It may be noted that there is not even an oblique hint in
the election petition that any unauthorised person was
allowed to act as Counting Supervisor or Counting Assistant.
Such an allegation was made for the first time in the
application, dated 3-7-1973. This application seeking a
recount was made at the stage of final arguments, after the
parties had closed their evidence. It is true that in
cross-examination the Returning Officer and the Assistant
Returning Officer were questioned by the Counsel for the
petitioner with regard to the authorisation of these persons
to act as Counting Supervisors. But that could hardly
constitute an adequate notice to the Respondent of this new
plea which was sought to be smuggled into the case in a
questionable manner at the belated stage.
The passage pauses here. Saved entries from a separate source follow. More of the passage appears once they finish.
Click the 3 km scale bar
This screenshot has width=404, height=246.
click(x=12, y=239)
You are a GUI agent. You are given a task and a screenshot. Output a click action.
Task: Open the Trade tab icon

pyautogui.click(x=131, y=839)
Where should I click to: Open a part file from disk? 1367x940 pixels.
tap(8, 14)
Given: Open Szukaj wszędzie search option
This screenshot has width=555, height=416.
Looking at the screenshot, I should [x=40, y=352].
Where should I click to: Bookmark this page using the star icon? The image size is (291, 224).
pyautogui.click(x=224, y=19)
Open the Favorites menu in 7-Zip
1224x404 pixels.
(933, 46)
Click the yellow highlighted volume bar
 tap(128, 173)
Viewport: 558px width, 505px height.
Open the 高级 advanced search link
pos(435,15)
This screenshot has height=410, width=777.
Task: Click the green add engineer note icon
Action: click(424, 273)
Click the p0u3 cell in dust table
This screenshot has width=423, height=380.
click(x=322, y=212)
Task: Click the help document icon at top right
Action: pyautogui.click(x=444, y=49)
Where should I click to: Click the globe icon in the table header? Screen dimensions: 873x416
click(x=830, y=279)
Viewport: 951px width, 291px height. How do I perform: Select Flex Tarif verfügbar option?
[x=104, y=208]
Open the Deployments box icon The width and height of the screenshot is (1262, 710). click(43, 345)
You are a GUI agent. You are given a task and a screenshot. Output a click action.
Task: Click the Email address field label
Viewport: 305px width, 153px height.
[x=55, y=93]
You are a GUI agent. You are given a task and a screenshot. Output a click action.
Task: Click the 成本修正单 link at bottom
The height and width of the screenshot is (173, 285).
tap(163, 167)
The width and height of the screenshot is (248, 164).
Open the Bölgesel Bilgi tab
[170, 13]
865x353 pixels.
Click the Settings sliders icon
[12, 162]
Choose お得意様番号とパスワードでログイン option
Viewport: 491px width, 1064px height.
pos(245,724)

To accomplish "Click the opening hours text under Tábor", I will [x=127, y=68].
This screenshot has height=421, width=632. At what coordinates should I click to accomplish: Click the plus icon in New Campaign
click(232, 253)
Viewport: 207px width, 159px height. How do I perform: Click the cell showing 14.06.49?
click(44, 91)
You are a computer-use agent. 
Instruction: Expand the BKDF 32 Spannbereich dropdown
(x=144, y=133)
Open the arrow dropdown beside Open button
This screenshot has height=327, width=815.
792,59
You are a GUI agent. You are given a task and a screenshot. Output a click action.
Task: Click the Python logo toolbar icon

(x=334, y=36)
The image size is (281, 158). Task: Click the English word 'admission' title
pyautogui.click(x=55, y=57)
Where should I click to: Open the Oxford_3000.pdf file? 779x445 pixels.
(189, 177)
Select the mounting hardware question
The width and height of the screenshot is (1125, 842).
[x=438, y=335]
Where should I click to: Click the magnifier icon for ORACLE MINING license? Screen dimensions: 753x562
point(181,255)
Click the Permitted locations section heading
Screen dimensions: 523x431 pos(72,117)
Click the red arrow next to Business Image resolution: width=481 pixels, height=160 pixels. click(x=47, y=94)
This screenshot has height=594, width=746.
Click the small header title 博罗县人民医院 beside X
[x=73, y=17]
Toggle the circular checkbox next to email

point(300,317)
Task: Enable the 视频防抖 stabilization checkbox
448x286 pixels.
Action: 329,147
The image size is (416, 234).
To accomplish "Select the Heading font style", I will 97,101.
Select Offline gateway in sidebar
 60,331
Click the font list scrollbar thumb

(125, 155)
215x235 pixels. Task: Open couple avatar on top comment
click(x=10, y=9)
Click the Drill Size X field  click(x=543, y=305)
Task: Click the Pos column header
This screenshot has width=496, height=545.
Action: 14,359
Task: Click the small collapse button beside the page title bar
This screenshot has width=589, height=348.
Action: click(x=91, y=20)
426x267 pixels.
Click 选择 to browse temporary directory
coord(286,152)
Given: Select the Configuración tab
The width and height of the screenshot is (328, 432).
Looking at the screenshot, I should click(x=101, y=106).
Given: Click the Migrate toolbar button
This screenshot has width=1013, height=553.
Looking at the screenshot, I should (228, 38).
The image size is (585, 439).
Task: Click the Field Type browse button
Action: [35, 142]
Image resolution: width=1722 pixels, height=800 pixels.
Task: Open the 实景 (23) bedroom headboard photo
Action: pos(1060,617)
The Respondent
could be justified in assuming that the evidence on this
plea which was not even faintly adumberated in the petition
nor put in issue would not be looked into by the Court.
In any case at that stage the Respondent had no opportunity or
right to produce evidence to show that apart from ’the list.
Exh. 6, there was other record showing that the aforesaid
persons were duly appointed by the Returning Officer to act
as Counting SuperviSors.
25
Be that as it may, it has not been shown that these four
persons who took part in the counting, were unauthorised
persons. It is not disputed that the are all Government
officials. The mere fact that their names do rot appear in
Exh. 6 does not exclude the probability of their having been
appointed and kept in reserve by a separate order or orders
to act as Counting Supervisors in case of need.
That such appointments were made and a waiting list of such
appointees in reserve was prepared, is clear from the answer
that the Returning Officer (R.W. 14), Mr. Sinha, gave to a
Court question
"If an officer of this list did not turn up in
time to participate in the counting then in
his place another officer had to be appointed
from the waiting list that was maintained in
my office regarding this matter. That waiting
list contained the names of officers reserved
whose services were to be utilised in case,
any of the appointed officer did not turn up
or %--as subsequently exempted from working as
such inside the counting hall."
In reply to a further question put by the petitioner’s
Counsel, the Returning Officer reiterated
"There was a reserved list like this in my
office regarding this matter which had been
prepared under my orders."
The fact that such a list of officials in reserve was
prepared and exists receives further support from the
evidence of R.W. 18 and R.W 19 who had worked as Counting
Supervisors at tables Nos. 6 and 3. respectively.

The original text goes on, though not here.